カヤコオロギと草原の草花
9月8日、先日、保全地域を廻った際に、八王子の中心市街地から約2km圏内のある場所で、カヤコオロギの生息地を
見つけました。これまでブログで取り上げてきたカヤコオロギは、多摩ニュータウンエリアの生息地で観察したもの
ですので、市内の別のエリアで新たに発見したことになります。今年もカヤコオロギ / カヤコオロギとテングスケバ
近所の生息地ではなぜか今まで雌しか観察できていなかったのですが、この場所では雌雄合わせて20個体ほど確認。
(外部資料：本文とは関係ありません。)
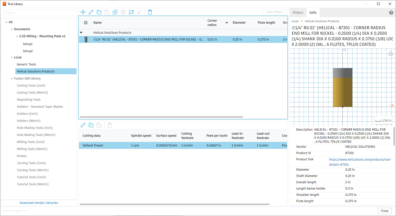This screenshot has width=396, height=216.
Task: Click the renumber tools icon
Action: pos(131,12)
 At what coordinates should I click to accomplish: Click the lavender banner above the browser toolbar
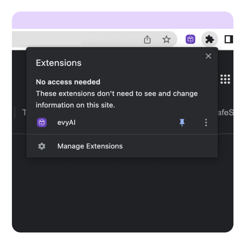point(123,20)
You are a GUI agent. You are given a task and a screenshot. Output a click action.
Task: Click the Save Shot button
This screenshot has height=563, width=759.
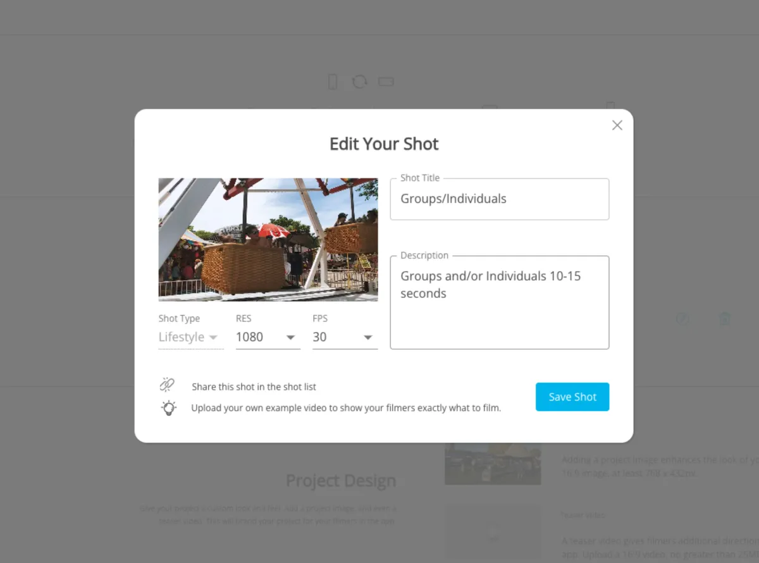point(572,397)
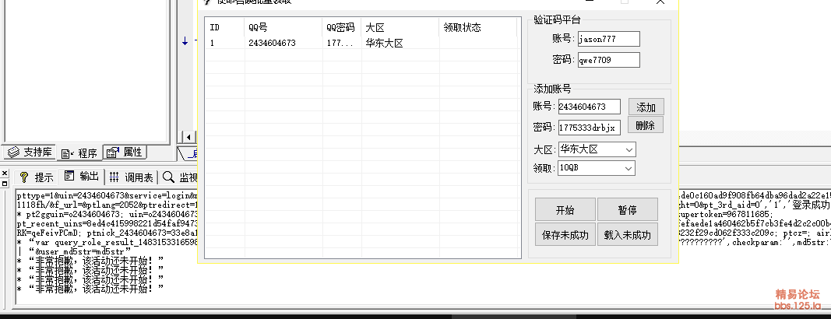Screen dimensions: 831x319
Task: Switch to the 程序 tab
Action: (x=80, y=152)
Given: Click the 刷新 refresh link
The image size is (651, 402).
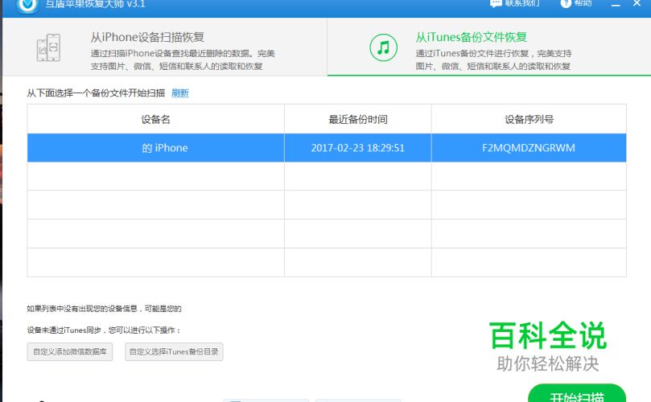Looking at the screenshot, I should [180, 93].
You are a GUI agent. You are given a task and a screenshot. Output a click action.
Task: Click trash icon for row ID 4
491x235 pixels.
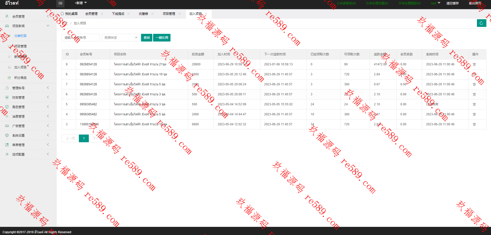[x=474, y=114]

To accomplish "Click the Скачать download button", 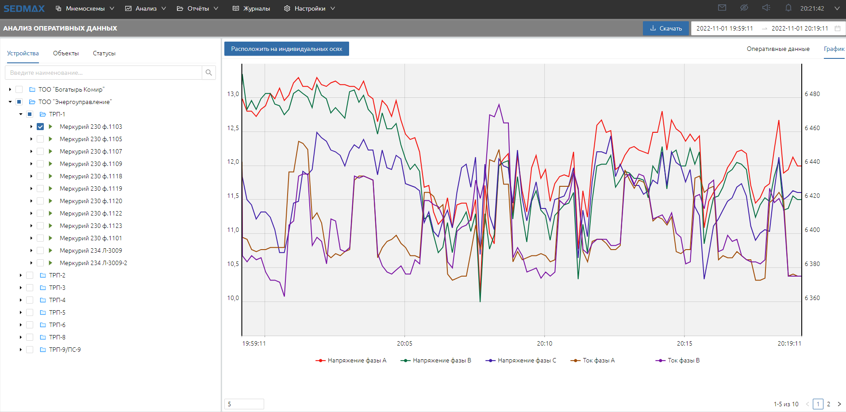I will [665, 28].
やっと雄の姿をじっくり観察することができました。写真上段3枚が雄、下段2枚が雌で、6枚目は独特な食痕です。
今回の発見も、この特徴的な食痕が良い手がかりになりました。やはり、雑木林に隣接する丈の低い草むらが好みの
ようで、フシゲチガヤ、トダシバ、ススキなどが混生する環境でした。よくいわれているのが、本種は自然度の高い
草原に生息する、というもの。自然度の高い草原とは何なのか、植生に注目してみるとイメージしやすくなります。
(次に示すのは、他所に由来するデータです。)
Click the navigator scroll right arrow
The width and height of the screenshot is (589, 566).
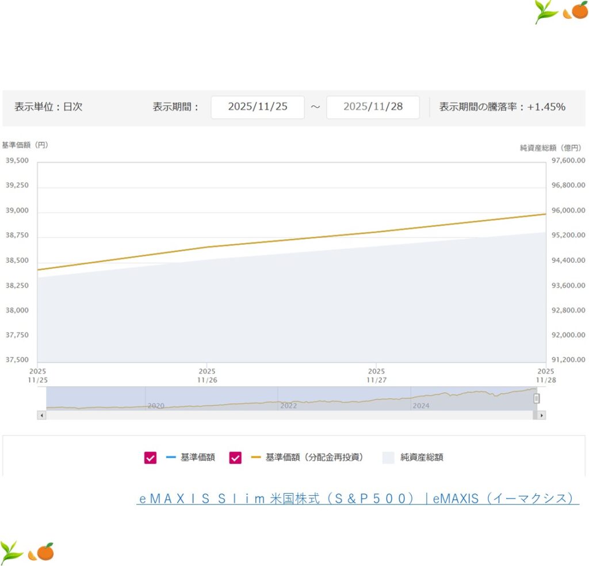pyautogui.click(x=541, y=415)
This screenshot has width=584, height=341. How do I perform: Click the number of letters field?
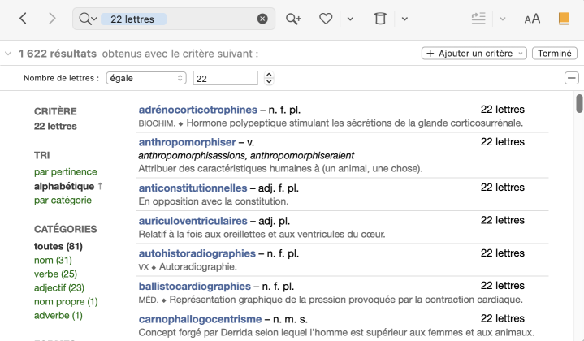[225, 78]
これらはカヤコオロギを見つけた草原とその周辺に生育していた草花です。順に、ツリガネニンジン、ワレモコウ、
メガルカヤ、コバノカモメヅル、ヒメキンミズヒキ、ナンバンギセル、コオニユリ、シラヤマギク、クチナシグサ、
シュロソウ、カノツメソウです。毎年の刈り取りによって維持されてきた、いわゆる茅場に見られる里山植物中心の
構成です。くわえてこうした環境にまず先に入り込みやすいオオブタクサなどの外来植物の防除が進められており、
かつ、適切なタイミングで選択的な草刈りが行われることで、在来の草原性植物の多様性が維持されているのです。
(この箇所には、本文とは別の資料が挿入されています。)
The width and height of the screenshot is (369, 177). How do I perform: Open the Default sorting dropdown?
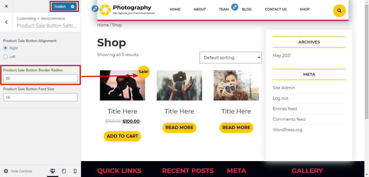click(231, 57)
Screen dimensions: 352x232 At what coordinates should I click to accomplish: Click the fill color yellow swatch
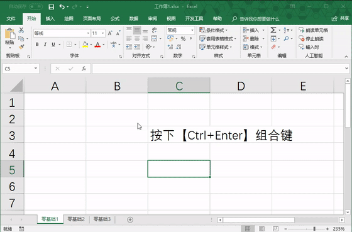click(x=85, y=45)
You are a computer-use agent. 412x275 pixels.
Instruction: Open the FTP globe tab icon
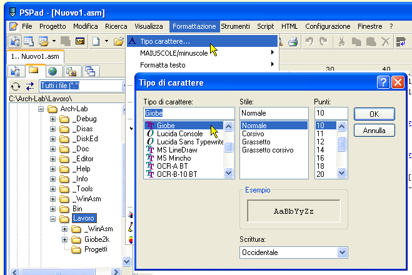pyautogui.click(x=53, y=71)
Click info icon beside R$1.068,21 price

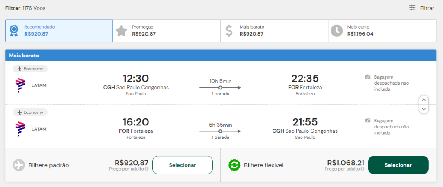363,169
植物多様性に富んだ草原こそが自然度の高い草原にほかなりません。残念ながらこうした環境は減少する一方です。
カヤコオロギ以外に目に付いた昆虫です。草原の指標種であるミヤマアカネやヒメエグリバのほか、外来種も多く、
話題のムシャクロツバメシジミがここでも確認されました。昆虫の種の多様性は、植生の豊かさと比例しています。
八王子市内だけでなく、全国的にも“自然度の高い草原”の重要性はこれからいっそう高まっていくことでしょう。
生息する動植物のラインナップを見極め、評価指標とすることで、より具体的なビジョンが見えてくると思います。